Black Geographies is an interdisciplinary collection of essays in black geographic theory. Fourteen authors address specific geographic sites and develop their geopolitical relevance with regards to race, uneven geographies, and resistance.

Multi-faceted and erudite, Black Geographies brings into focus the politics of place that black subjects, communities, and philosophers inhabit. Highlights include essays on the African diaspora and its interaction with citizenship and nationalism, critical readings of the blues and hip-hop, and thorough deconstructions of Nova Scotian and British Columbian black topography. Drawing on historical, contemporary, and theoretical black geographies from the USA, the Caribbean, and Canada, these essays provide an exploration of past and present black spatial theories and experiences.

About the authors

 

Katherine McKittrick lives in Toronto, Ontario, and teaches gender studies, critical race studies, and indigenous studies at Queen's University in Kingston, Ontario.

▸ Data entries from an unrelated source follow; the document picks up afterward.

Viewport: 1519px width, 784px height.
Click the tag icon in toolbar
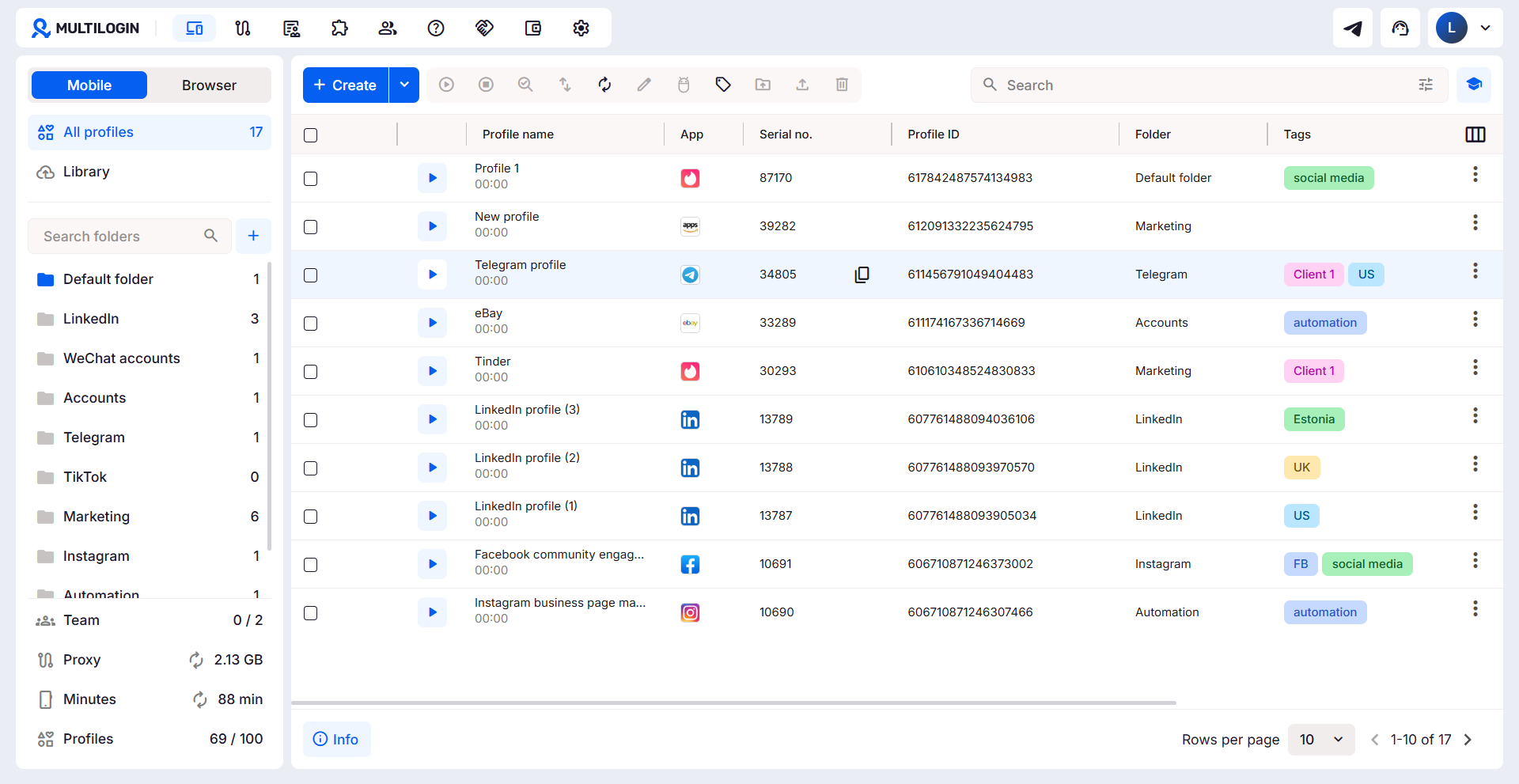pyautogui.click(x=723, y=85)
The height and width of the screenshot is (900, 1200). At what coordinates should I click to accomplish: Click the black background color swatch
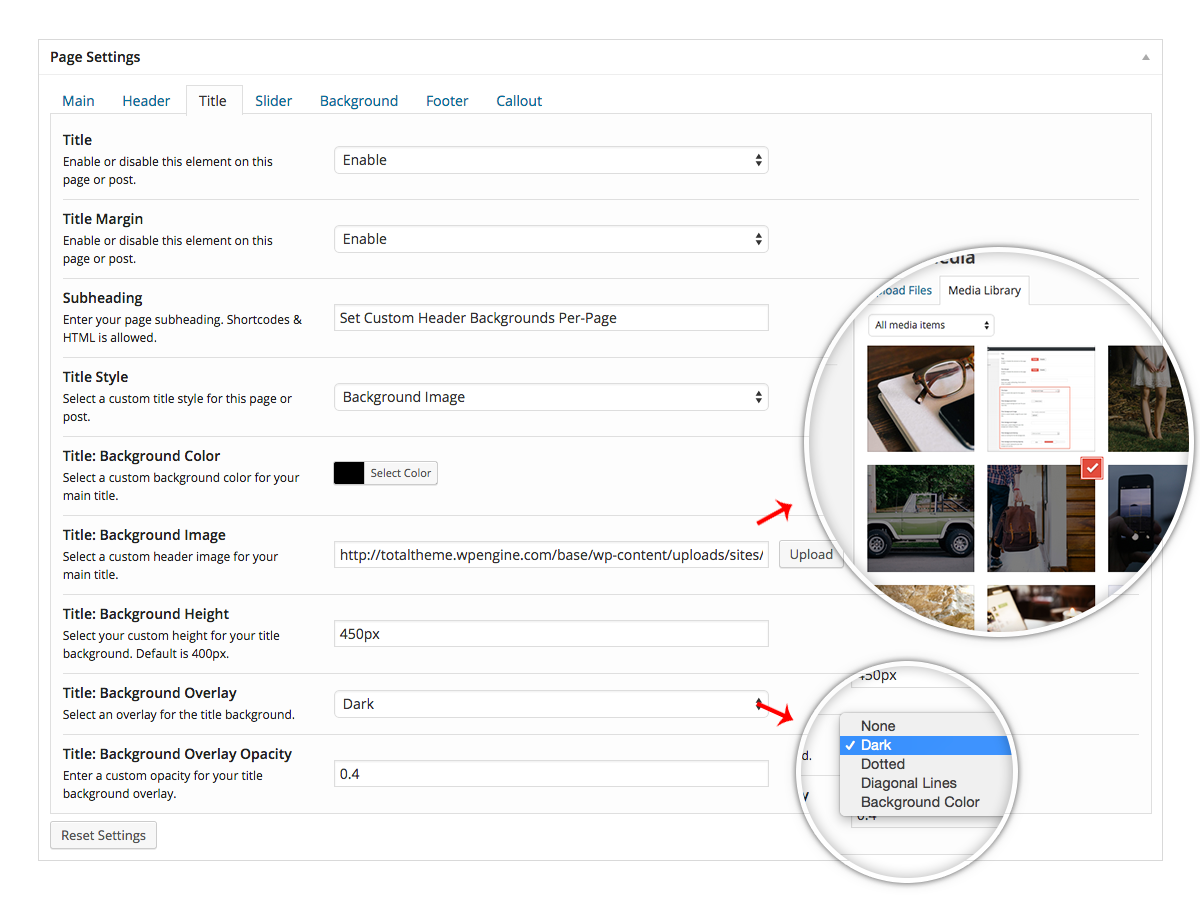point(349,473)
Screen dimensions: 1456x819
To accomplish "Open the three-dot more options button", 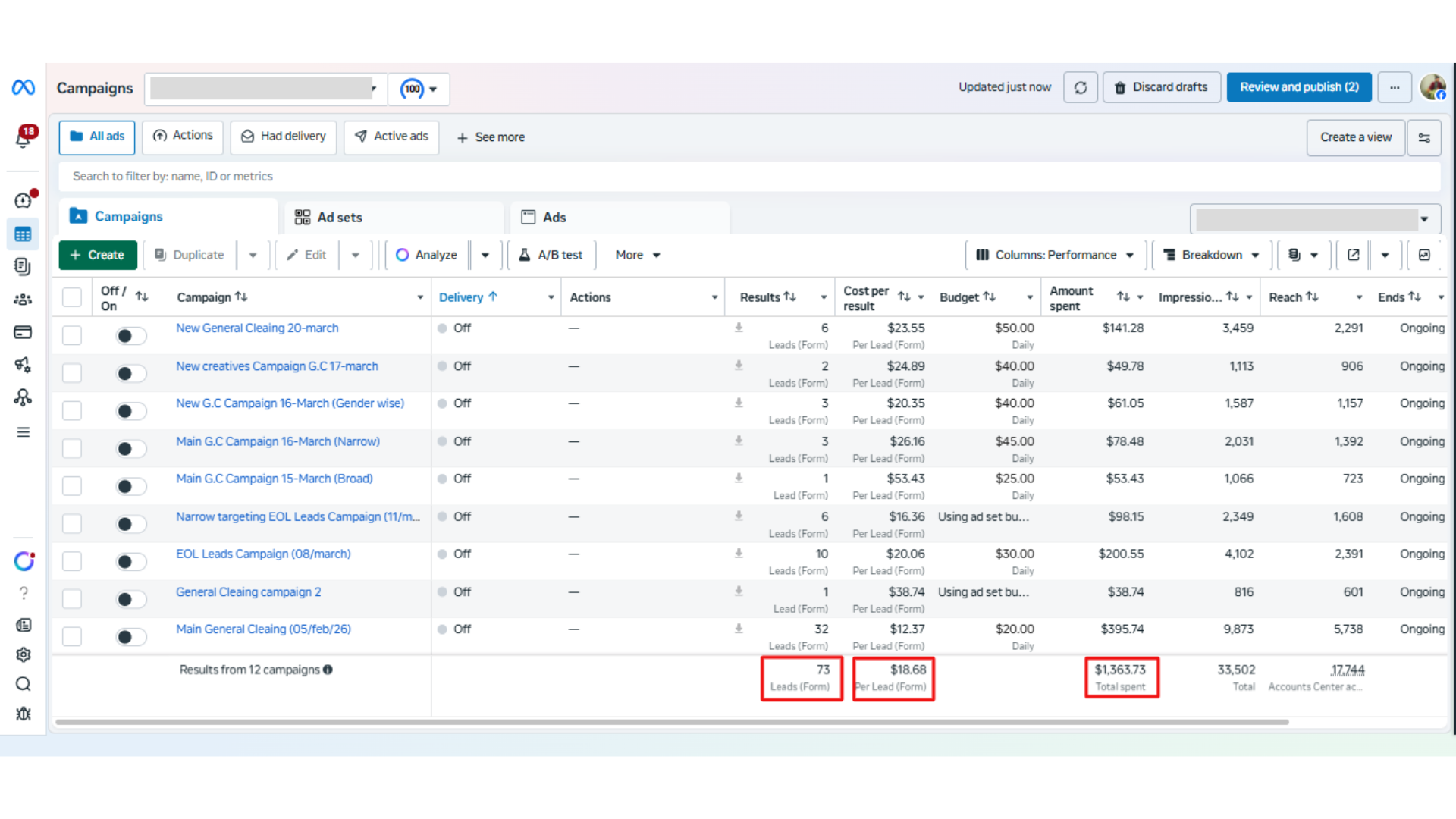I will pos(1395,88).
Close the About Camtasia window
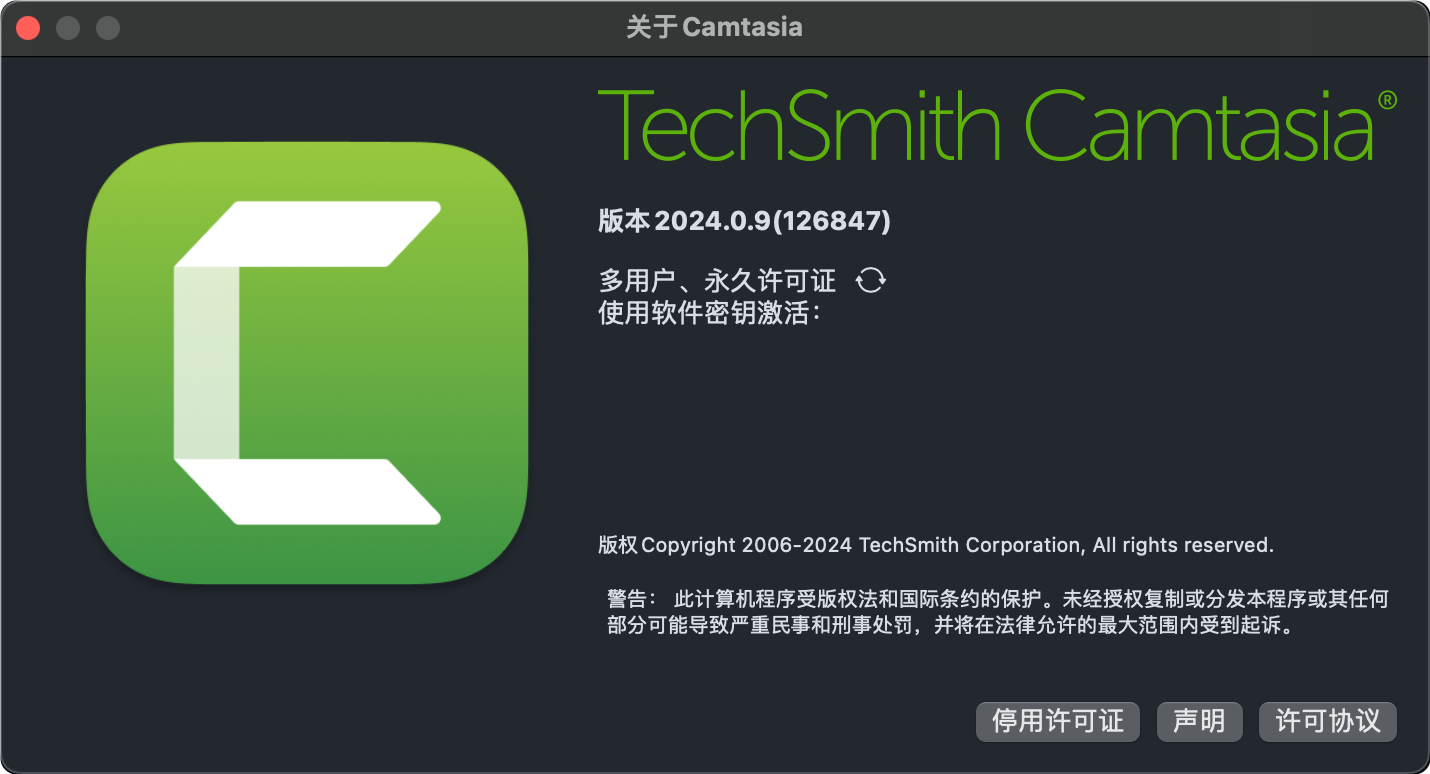This screenshot has width=1430, height=774. [28, 28]
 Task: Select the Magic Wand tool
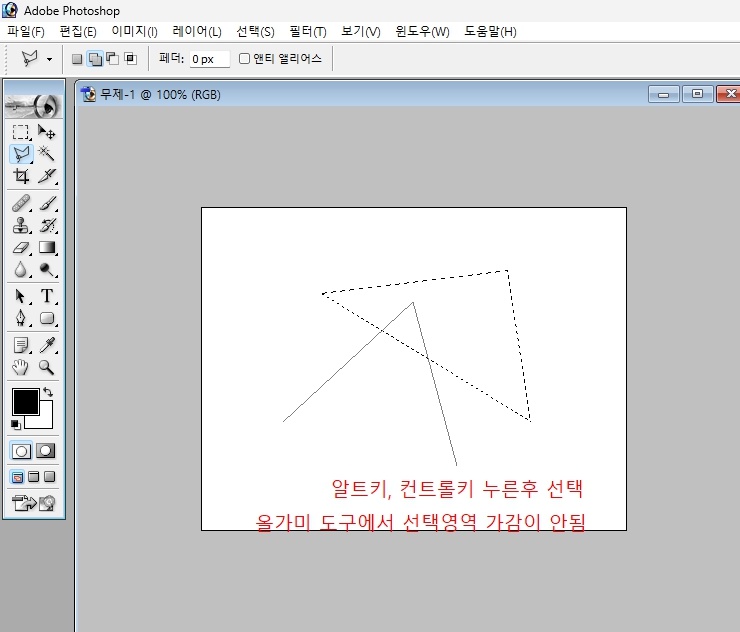pyautogui.click(x=46, y=154)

She is the author of Demonic Grounds: Black Women and the Cartographies of Struggle, and is also researching the writings of Sylvia Wynter.

 

Katherine McKittrick's profile page

 

Clyde Woods lives in Santa Barbara, California, and teaches in the Department of Black Studies at the University of California, Santa Barbara. Woods is the author of Development Arrested: The Blues and Plantation Power in the Mississippi Delta.